After that then you throw it on the garden or down the sink - household sinks flow to treatment works while street drains dont. Better to chuck it down a sink if you havent got a garden to put it on, same as any other washing stuff.


----------



## A&J

You could save it for later, wash another car, water the plants, soak a towel inside, wring it and wipe the interior with it, wipe the door shuts, engine bay, use it on the wheels, wipe the house windows with it...


----------



## Bigpikle

A&J said:


> You could save it for later, wash another car, water the plants, soak a towel inside, wring it and wipe the interior with it, wipe the door shuts, engine bay, use it on the wheels, wipe the house windows with it...

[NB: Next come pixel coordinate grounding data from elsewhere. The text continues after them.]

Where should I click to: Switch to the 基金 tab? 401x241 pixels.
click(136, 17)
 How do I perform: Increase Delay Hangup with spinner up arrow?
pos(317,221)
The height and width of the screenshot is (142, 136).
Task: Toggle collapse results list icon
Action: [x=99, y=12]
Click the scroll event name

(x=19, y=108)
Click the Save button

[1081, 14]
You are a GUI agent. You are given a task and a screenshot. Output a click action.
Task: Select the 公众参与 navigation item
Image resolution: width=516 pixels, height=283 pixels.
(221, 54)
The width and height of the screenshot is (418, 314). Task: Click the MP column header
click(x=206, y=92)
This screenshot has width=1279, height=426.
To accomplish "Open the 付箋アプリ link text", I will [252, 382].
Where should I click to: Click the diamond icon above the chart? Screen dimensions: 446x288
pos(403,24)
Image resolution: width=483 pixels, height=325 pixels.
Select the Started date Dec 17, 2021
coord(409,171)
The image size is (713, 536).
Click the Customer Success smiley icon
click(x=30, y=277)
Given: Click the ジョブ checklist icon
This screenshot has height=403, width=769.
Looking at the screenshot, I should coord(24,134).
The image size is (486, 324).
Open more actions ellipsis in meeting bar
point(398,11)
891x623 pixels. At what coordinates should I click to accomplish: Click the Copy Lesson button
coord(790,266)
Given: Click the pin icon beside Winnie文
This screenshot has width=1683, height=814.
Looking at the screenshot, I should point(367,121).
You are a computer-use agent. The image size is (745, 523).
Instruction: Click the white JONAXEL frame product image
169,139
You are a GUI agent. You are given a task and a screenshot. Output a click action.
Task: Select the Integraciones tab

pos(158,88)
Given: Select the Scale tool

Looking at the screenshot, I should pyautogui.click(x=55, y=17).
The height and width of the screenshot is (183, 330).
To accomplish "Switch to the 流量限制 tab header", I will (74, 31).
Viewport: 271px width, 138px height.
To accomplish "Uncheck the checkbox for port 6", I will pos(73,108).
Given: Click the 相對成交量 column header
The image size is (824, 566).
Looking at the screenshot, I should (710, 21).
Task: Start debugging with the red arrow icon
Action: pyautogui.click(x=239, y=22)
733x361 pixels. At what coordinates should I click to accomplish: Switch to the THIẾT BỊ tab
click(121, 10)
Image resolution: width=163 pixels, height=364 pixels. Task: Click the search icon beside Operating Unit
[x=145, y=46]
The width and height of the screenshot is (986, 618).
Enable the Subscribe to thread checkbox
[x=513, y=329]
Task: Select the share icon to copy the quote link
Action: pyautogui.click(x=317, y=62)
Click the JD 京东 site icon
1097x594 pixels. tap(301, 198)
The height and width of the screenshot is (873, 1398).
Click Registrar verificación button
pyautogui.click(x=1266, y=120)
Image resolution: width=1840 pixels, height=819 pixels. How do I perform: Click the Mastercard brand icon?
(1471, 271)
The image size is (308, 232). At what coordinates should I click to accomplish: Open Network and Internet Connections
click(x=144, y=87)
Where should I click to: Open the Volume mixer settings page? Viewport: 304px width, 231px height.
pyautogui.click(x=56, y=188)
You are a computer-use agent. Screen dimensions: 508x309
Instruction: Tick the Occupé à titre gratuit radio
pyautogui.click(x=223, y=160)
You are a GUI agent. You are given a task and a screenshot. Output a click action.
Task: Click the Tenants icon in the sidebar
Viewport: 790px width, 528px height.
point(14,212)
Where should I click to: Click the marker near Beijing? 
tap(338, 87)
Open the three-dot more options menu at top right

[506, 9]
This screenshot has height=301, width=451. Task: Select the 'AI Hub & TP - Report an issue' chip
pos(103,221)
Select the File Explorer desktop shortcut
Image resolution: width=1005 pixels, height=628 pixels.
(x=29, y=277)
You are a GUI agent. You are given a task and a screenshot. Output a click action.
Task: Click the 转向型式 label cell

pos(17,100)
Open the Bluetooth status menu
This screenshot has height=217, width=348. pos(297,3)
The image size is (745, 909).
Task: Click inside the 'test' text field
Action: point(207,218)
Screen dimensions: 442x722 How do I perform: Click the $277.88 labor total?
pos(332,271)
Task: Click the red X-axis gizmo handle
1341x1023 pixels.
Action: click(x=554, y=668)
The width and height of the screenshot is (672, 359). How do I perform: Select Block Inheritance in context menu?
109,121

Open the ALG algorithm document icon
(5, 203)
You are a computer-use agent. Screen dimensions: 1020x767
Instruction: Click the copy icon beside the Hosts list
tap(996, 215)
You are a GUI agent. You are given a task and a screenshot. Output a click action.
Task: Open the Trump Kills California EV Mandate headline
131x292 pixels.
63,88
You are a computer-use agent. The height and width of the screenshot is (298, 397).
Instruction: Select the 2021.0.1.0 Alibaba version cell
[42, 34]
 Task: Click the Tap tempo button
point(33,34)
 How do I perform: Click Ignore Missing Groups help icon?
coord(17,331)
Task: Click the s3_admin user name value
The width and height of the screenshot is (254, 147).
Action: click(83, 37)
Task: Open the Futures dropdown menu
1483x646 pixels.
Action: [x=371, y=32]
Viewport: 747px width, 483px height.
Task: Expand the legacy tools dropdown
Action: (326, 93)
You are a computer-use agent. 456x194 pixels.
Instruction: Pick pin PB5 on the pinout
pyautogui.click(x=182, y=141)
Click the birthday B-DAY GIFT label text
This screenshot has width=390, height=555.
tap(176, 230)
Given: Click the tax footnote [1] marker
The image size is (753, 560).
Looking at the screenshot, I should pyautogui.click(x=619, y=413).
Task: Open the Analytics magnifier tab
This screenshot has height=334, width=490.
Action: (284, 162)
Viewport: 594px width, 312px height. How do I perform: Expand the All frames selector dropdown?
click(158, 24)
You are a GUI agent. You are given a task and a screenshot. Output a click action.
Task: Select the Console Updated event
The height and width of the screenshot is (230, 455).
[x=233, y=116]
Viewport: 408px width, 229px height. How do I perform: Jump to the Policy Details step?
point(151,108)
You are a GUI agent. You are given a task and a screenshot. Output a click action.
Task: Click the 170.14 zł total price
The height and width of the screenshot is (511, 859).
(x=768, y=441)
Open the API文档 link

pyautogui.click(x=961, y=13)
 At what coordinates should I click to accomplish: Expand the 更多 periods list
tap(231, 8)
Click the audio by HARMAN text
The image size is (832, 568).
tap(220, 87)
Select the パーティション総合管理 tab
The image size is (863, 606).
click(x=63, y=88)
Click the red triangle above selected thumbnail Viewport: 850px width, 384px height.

even I wouldnt dare washing the house windows with my left over ONR  She would KILL me :devil::devil:


----------



## A&J

Bigpikle said:


> even I wouldnt dare washing the house windows with my left over ONR  She would KILL me :devil::devil:


Mine doesnt mind. If you use the second towel to dry the glass it ends up spottles :thumb:

You can also make your own glass cleaner. Mix 30% IPA and distilled water and add a bit of ONR. The smell is awfull but it makes a great glass cleaner.


----------



## Bigpikle

OS is my go-to glass cleaner these days - may have to try it on the house glass as well


----------



## lowejackson

I have used it for cleaning the house windows without any problems. Optiseal works well but when I win the lottery I will use Opti-glass


----------



## Bigpikle

lowejackson said:


> I have used it for cleaning the house windows without any problems. Optiseal works well but when I win the lottery I will use Opti-glass


...when I win I'll have a team of people doing that crap for me and they can use whatever the hell they like


----------



## GleemSpray

Bigpikle said:


> ...when I win I'll have a team of people doing that crap for me and they can use whatever the hell they like


"We cleaned the windows as instructed Sir, and also cleaned your car as a nice surprise"....

Sent from my HTC 10 using Tapatalk


----------



## Bigpikle

Just to add to this thread again, I've been working on my ONR technique again as summer approaches. With a little focus again I've managed to ensure I can safely wash either of my cars with < 1 gallon (3.78L) of ONR solution. Thats easy on the Fiesta but take a little more thinking when its the Superb estate - but still very possible when the car isnt thick with mud/salt etc. 

Anyway, what I have ended up doing is using the remaining wash solution to clean the wheels/arches/lower sills at the start of the next wash. What is great about ONR is that all the dirt will come out of the solution if you leave it for a little while, so you have some pretty clean wash solution that is perfect for wheels or lower sills etc. Then chuck it on the garden and mix up a fresh gallon for the main bodywork.


----------



## Bikeracer

I just added a gallon of wash solution to what I had left after doing two washes and did another wash and I'll do one more wash before throwing what's left away,the mitt still has no stains and the wash solution looks the same as when I started.

So that'll be four washes from three capfuls of ONR.

Allan


----------



## Bigpikle

Bikeracer said:


> I just added a gallon of wash solution to what I had left after doing two washes and did another wash and I'll do one more wash before throwing what's left away,the mitt still has no stains and the wash solution looks the same as when I started.
> 
> So that'll be four washes from three capfuls of ONR.
> 
> Allan


I love it when people start to work smarter with products - why do so many people fill huge buckets with expensive shampoo mix, slosh it everywhere and chuck the remnants, only to do it all again next time. With a little thought and care I bet there are many products that could be used far more creatively and save cost and waste.

I went out to give the Fiesta a quick wash and there was about 1/2 gallon of ONR mix and all the muck has sunk and stuck to the bottom of the bucket, so the solution was clean. It was easy to just pour it off and use t again and leave all the muck residue on the first bucket. Job done!


----------